WHAT IS EXPECTED: Scan each line of the records for the word "agent" and extract the ones that have it.

Records from a dataset
+ + +

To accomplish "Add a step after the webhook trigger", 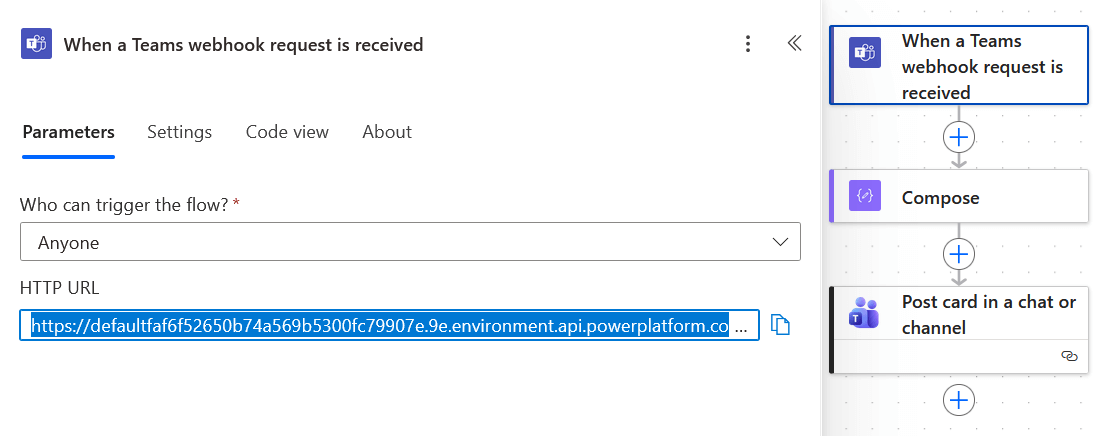I will pyautogui.click(x=959, y=136).
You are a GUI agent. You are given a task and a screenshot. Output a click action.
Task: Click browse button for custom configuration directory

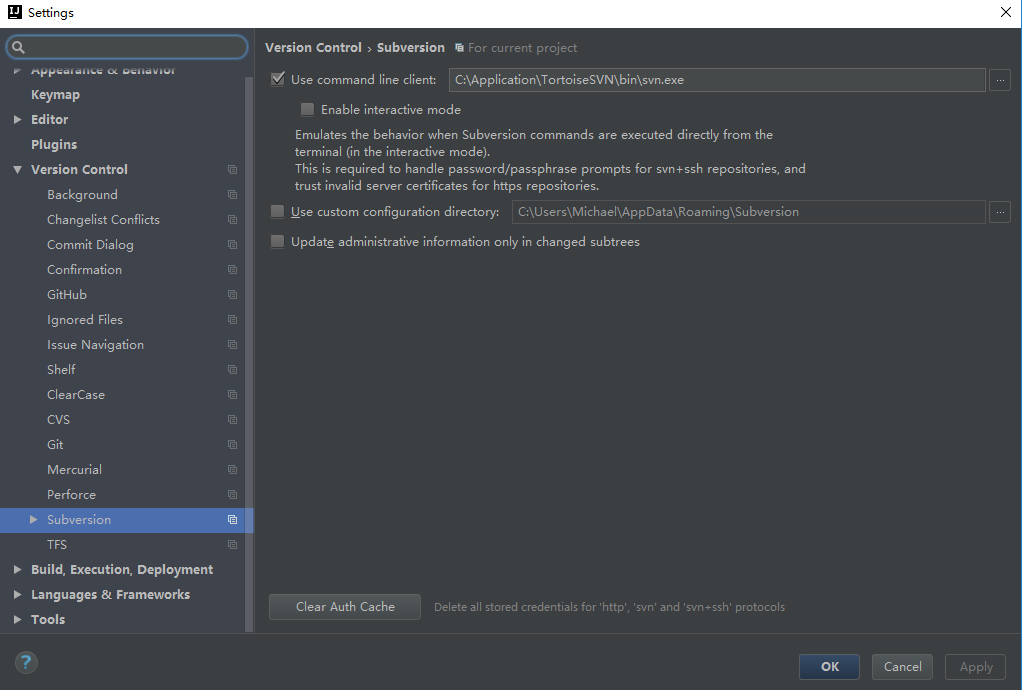click(x=999, y=212)
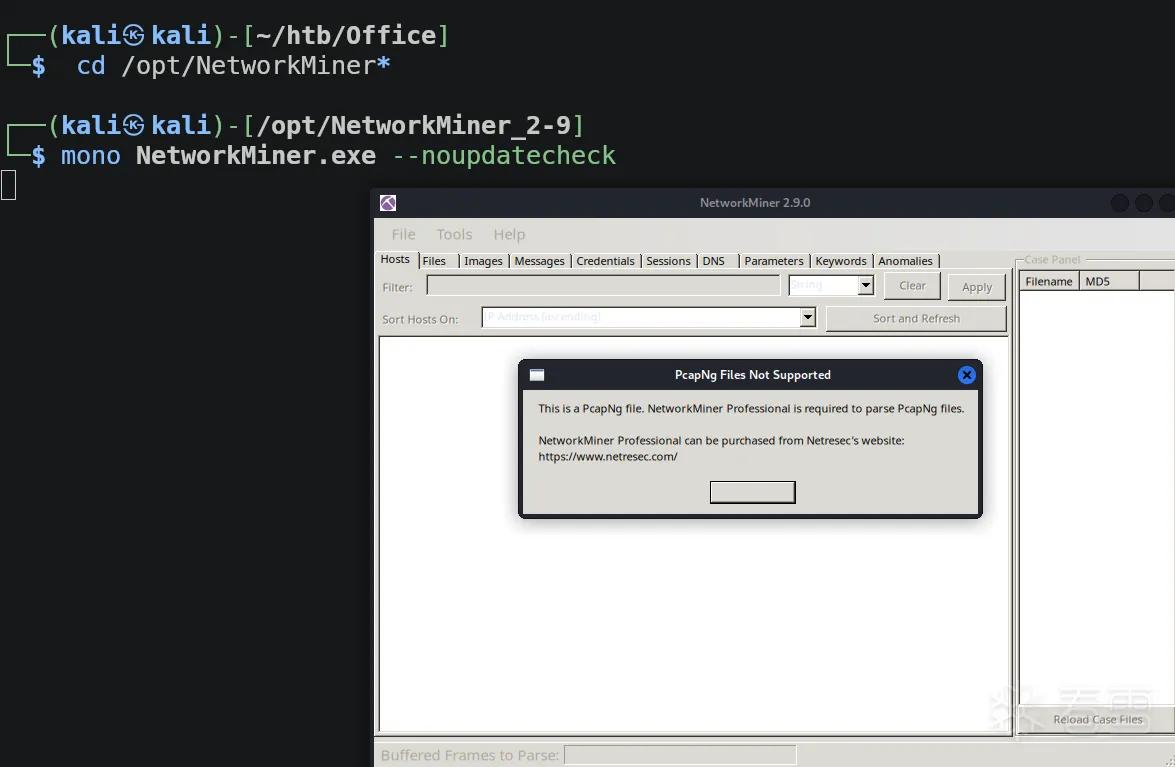This screenshot has height=767, width=1175.
Task: Click the Filter text input field
Action: click(603, 285)
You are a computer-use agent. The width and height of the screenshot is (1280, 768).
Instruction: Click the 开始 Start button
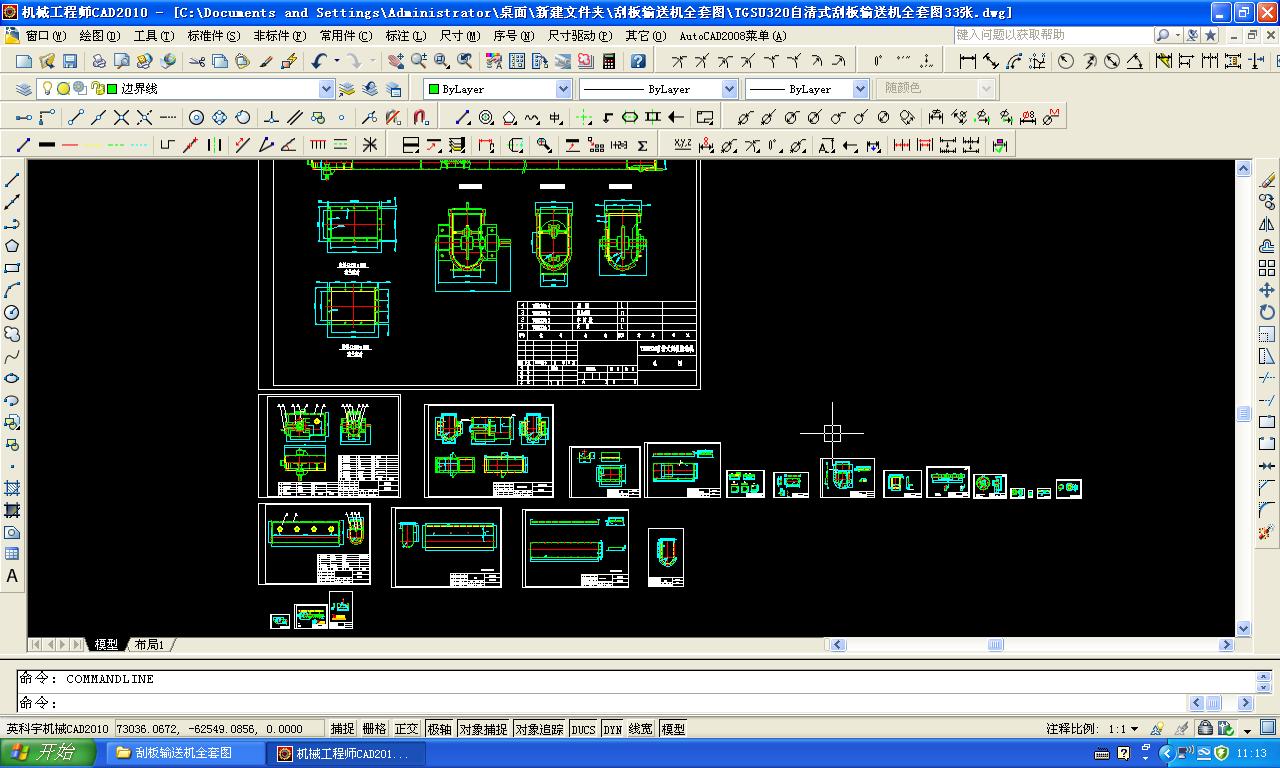[46, 753]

+ + +

WRITTEN SOLUTION:
You are a GUI agent. You are given a task and a screenshot. Output a click action.
You are a computer-use agent. The width and height of the screenshot is (1280, 768).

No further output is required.